## TRY IT:
Find the string "pixels" in the records. Copy each line that has it.

## MATERIAL FOR THE TASK:
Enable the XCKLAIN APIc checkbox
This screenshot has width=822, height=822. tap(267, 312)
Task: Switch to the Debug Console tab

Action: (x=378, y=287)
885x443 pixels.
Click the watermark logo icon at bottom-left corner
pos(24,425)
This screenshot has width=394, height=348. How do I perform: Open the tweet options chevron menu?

--

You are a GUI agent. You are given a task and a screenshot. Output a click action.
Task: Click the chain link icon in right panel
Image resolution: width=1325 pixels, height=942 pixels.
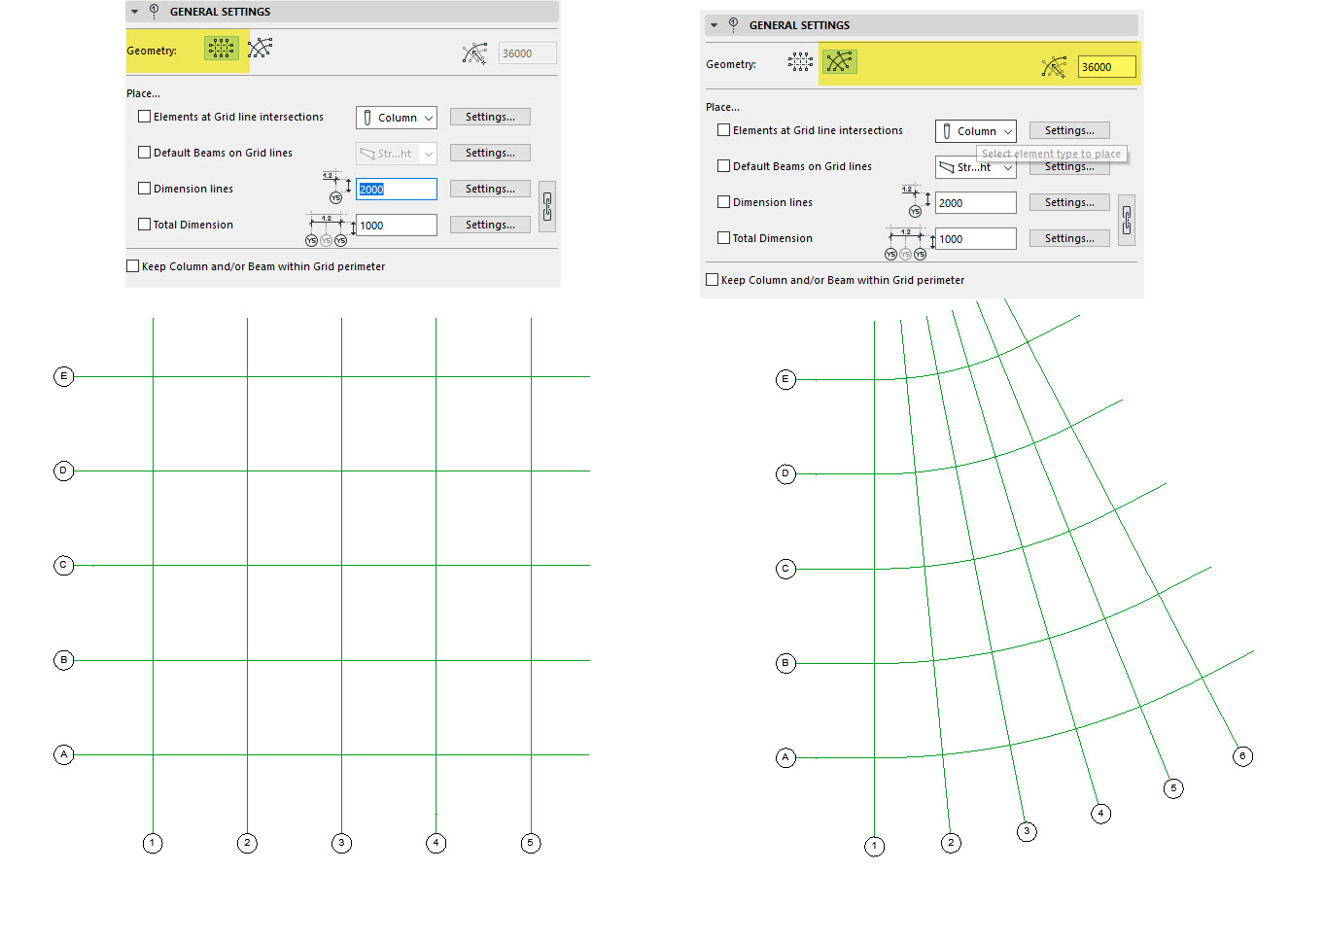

...

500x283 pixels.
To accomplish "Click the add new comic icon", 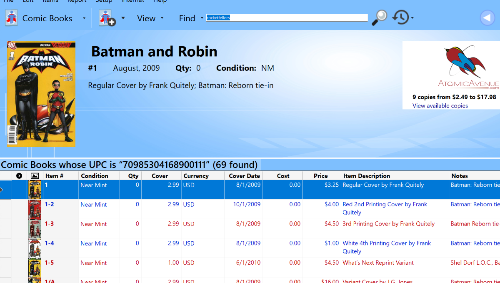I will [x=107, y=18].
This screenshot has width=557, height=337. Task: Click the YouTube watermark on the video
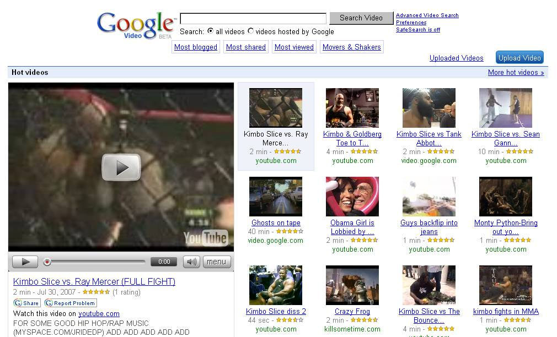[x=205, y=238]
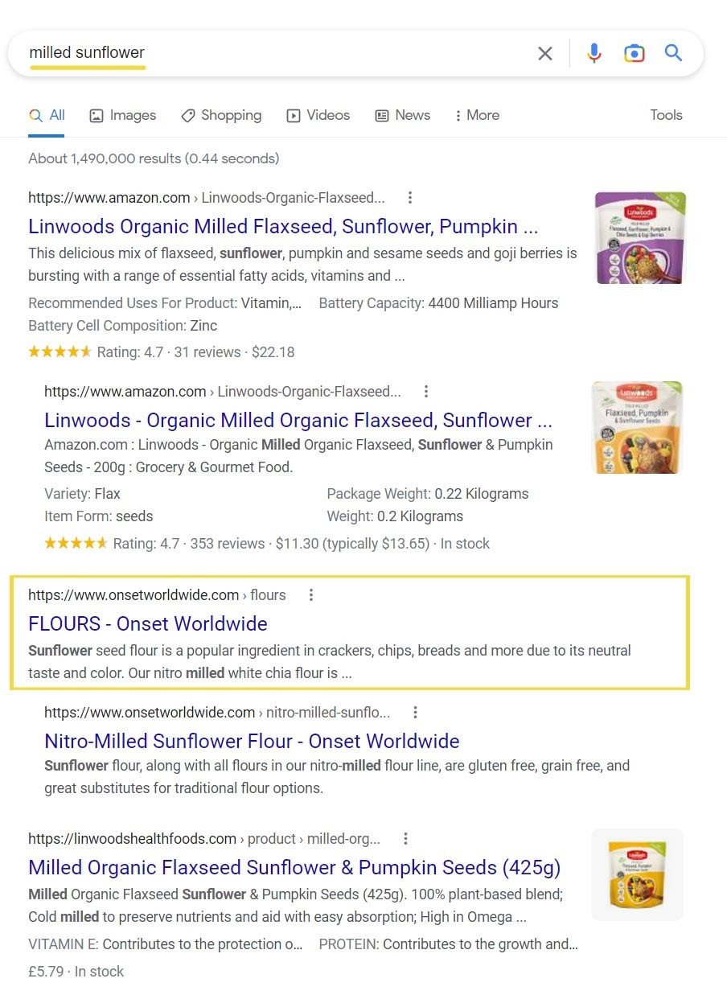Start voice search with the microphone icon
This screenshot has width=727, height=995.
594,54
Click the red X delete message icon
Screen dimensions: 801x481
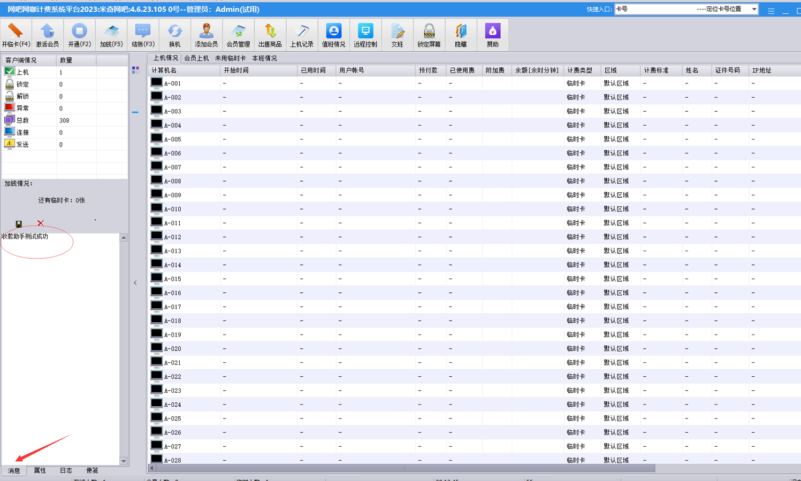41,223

## EXERCISE SOLUTION:
885x443 pixels.
Image resolution: width=1325 pixels, height=942 pixels.
500x283 pixels.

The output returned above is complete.